Bush obtient un premier feu vert pour négocier des accords commerciaux

France, 24 mai 2002 – Un premier pas. Le Sénat américain a finalement voté à 66 voix contre 30 la loi donnant à la Maison Blanche l’autorité de négocier des accords commerciaux, le Trade Promotion Authority (TPA), auparavant connue sous le nom de « Fast-Track ». Ce vote intervient après un premier rejet du texte. A terme, il doit permettre au président américain George W. Bush de négocier des accords avec les partenaires des États-Unis en ne laissant au Congrès que la possibilité de les approuver ou de rejeter en bloc, sans pouvoir les amender.

Son adoption définitive sera possible lorsque le Sénat et la Chambre des Représentants, qui a voté une première mouture en décembre, se seront entendus sur les termes du projet de loi. En effet, les sénateurs ont ajouté au texte un amendement protectionniste leur donnant la possibilité de demander un vote pour modifier les accords commerciaux négociés par le président s’ils devaient porter atteinte aux mécanismes antidumping existants.

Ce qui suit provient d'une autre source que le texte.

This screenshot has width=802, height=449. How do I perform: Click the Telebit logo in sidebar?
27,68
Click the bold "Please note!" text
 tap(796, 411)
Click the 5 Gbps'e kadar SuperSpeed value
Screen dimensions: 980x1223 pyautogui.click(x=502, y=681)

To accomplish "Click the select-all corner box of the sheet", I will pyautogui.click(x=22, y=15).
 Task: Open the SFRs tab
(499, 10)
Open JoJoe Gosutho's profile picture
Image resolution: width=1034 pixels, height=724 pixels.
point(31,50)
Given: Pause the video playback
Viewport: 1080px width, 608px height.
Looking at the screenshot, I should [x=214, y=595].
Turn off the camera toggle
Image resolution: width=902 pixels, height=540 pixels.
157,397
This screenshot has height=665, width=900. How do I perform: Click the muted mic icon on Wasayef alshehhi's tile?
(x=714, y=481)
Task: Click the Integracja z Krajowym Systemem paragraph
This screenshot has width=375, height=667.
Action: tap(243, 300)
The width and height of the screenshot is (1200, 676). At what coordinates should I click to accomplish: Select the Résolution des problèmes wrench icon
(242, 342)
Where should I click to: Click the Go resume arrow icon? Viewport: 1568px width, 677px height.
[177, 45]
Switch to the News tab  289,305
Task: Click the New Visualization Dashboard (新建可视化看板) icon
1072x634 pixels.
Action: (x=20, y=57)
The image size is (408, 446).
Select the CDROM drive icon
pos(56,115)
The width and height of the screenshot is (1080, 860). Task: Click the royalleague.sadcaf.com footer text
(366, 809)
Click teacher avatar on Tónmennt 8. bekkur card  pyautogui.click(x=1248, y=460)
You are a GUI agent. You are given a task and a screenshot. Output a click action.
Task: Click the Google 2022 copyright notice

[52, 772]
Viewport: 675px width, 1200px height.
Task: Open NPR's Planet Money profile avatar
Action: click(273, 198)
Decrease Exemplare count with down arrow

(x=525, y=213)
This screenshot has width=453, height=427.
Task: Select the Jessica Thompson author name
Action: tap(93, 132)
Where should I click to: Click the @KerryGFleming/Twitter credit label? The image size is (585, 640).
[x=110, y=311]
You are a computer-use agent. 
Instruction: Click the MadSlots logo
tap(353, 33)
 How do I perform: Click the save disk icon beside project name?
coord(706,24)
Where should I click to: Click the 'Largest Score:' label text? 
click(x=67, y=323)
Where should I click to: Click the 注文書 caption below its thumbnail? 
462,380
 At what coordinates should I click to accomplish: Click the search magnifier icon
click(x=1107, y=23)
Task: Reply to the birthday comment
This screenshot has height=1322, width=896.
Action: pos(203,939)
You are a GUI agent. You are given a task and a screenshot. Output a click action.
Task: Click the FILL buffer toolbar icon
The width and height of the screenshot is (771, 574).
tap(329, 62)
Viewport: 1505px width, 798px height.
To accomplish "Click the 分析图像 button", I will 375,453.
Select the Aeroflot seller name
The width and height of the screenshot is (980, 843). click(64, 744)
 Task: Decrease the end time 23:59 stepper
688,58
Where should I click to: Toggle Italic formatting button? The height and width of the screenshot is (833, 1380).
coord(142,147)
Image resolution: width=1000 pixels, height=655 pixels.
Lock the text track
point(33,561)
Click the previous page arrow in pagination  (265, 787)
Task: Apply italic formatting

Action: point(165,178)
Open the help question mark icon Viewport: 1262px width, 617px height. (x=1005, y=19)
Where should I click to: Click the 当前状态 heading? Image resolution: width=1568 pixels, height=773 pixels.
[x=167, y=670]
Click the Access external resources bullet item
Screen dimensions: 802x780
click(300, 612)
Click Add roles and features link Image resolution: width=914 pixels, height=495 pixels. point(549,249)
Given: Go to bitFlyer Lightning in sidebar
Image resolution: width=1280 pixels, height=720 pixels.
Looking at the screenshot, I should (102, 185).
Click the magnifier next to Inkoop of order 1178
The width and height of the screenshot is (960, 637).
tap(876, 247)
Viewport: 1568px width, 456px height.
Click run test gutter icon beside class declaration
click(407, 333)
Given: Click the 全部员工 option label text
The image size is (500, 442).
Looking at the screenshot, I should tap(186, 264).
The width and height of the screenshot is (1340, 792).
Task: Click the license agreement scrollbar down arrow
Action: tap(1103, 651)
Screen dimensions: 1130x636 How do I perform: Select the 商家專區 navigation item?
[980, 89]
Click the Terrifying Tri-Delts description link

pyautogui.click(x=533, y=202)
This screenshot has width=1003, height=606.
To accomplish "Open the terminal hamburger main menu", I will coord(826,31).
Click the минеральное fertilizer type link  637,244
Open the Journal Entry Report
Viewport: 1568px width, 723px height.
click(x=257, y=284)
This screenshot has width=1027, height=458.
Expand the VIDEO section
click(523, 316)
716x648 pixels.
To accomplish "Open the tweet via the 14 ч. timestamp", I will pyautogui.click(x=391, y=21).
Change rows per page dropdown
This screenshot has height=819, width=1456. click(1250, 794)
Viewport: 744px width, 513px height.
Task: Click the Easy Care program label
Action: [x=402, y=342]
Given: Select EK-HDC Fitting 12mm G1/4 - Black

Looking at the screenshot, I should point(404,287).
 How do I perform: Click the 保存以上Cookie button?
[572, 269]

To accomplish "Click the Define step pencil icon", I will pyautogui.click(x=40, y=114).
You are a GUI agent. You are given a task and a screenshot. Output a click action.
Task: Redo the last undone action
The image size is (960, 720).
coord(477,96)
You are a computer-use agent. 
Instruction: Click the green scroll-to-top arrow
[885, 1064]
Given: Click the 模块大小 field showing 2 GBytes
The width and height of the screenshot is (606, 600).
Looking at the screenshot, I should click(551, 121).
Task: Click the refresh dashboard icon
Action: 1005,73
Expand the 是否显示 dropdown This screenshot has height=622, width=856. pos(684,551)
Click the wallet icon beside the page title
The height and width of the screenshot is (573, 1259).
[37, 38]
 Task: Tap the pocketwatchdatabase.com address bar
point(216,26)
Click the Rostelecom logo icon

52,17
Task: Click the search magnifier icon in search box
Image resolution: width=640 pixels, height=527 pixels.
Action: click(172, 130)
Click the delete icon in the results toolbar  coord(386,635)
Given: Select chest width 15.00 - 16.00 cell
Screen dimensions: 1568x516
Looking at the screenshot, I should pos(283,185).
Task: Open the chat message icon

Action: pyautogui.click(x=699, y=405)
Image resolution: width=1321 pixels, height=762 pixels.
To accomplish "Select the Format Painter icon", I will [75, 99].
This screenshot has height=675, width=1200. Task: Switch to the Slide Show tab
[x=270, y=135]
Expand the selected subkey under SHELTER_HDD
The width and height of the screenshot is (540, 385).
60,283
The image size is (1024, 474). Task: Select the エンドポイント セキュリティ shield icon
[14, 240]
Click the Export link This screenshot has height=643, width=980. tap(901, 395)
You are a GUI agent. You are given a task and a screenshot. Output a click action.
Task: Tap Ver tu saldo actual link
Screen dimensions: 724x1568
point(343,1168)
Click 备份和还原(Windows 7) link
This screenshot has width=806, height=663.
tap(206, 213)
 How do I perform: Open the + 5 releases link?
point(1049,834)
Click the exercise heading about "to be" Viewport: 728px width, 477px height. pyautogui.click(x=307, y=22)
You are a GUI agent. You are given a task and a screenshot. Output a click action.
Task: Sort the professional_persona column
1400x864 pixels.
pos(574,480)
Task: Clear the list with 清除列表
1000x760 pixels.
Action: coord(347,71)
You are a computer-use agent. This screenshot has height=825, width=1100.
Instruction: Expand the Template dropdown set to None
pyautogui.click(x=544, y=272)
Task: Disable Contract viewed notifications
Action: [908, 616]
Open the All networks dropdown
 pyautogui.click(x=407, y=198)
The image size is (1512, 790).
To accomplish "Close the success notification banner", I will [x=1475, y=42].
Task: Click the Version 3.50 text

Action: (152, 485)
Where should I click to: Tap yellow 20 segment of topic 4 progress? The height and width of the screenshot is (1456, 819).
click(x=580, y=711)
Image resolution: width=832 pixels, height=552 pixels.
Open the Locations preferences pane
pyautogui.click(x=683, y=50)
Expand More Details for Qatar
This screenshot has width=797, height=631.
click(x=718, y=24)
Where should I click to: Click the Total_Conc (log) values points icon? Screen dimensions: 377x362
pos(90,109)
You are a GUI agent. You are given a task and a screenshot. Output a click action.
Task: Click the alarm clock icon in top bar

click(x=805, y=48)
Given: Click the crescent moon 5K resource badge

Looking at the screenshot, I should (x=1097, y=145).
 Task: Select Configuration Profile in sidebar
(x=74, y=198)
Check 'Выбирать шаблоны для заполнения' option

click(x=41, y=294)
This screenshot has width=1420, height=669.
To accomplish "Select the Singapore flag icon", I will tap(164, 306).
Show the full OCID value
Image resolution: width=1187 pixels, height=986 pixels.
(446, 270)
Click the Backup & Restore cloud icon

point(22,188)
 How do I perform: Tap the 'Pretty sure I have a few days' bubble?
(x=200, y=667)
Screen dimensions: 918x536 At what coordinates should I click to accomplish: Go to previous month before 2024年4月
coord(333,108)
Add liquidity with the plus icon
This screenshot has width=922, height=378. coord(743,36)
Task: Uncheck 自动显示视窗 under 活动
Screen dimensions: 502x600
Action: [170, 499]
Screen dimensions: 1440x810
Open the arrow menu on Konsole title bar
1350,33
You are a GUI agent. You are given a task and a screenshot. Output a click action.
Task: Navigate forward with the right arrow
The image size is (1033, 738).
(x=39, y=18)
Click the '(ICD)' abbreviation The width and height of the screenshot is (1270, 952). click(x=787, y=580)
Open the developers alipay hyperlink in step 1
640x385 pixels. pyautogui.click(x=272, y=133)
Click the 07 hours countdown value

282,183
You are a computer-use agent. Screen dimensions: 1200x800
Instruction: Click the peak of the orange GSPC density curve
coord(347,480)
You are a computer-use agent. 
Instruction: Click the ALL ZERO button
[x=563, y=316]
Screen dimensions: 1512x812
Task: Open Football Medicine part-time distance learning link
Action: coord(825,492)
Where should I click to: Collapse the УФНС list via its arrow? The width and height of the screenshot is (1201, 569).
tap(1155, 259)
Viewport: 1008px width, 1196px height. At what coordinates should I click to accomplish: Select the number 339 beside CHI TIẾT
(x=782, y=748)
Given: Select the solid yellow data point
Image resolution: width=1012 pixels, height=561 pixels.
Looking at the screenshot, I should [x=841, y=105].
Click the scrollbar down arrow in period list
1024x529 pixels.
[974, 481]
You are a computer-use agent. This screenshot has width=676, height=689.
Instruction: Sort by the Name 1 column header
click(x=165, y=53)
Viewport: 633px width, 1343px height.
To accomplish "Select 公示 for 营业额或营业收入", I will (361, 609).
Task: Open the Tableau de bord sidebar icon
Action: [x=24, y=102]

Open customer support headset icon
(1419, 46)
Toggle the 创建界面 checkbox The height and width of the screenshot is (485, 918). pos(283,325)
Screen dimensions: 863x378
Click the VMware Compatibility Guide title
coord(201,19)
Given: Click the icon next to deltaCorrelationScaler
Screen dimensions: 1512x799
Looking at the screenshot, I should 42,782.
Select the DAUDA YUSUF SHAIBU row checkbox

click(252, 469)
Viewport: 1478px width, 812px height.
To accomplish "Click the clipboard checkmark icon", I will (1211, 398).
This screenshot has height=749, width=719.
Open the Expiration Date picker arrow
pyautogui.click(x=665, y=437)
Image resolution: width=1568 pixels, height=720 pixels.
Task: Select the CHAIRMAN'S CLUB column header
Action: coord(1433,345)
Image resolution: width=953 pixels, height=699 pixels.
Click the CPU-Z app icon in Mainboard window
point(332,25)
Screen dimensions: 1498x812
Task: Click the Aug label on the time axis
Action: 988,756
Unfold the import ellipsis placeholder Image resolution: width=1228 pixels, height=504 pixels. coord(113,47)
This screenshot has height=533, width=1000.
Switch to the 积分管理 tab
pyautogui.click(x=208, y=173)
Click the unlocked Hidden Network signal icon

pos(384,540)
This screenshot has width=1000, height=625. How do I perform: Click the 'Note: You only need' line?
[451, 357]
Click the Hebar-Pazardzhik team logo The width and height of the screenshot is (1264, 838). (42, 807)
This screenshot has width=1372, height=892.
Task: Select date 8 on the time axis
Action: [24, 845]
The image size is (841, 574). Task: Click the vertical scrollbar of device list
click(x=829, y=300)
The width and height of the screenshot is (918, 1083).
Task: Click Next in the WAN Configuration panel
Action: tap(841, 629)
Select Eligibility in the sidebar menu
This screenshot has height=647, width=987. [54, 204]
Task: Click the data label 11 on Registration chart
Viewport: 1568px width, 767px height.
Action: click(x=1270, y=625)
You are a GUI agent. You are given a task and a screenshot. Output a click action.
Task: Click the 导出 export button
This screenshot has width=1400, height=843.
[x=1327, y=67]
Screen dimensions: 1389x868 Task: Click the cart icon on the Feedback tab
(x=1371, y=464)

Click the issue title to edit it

Or ces mécanismes sont justement contestés par les pays avec lesquels les États-Unis sont susceptibles de négocier des traités de libre-échange.

La Maison-Blanche a déjà fait savoir qu’elle ne pouvait accepter le texte en l’état et que le président opposerait son veto.

La TPA demeure une priorité pour le président américain, qui a suscité une levée de boucliers à l’étranger en imposant des droits de douane sur l’acier importé, en accordant de massives subventions agricoles et en ne réussissant pas à résoudre une querelle commerciale avec le Canada sur le bois.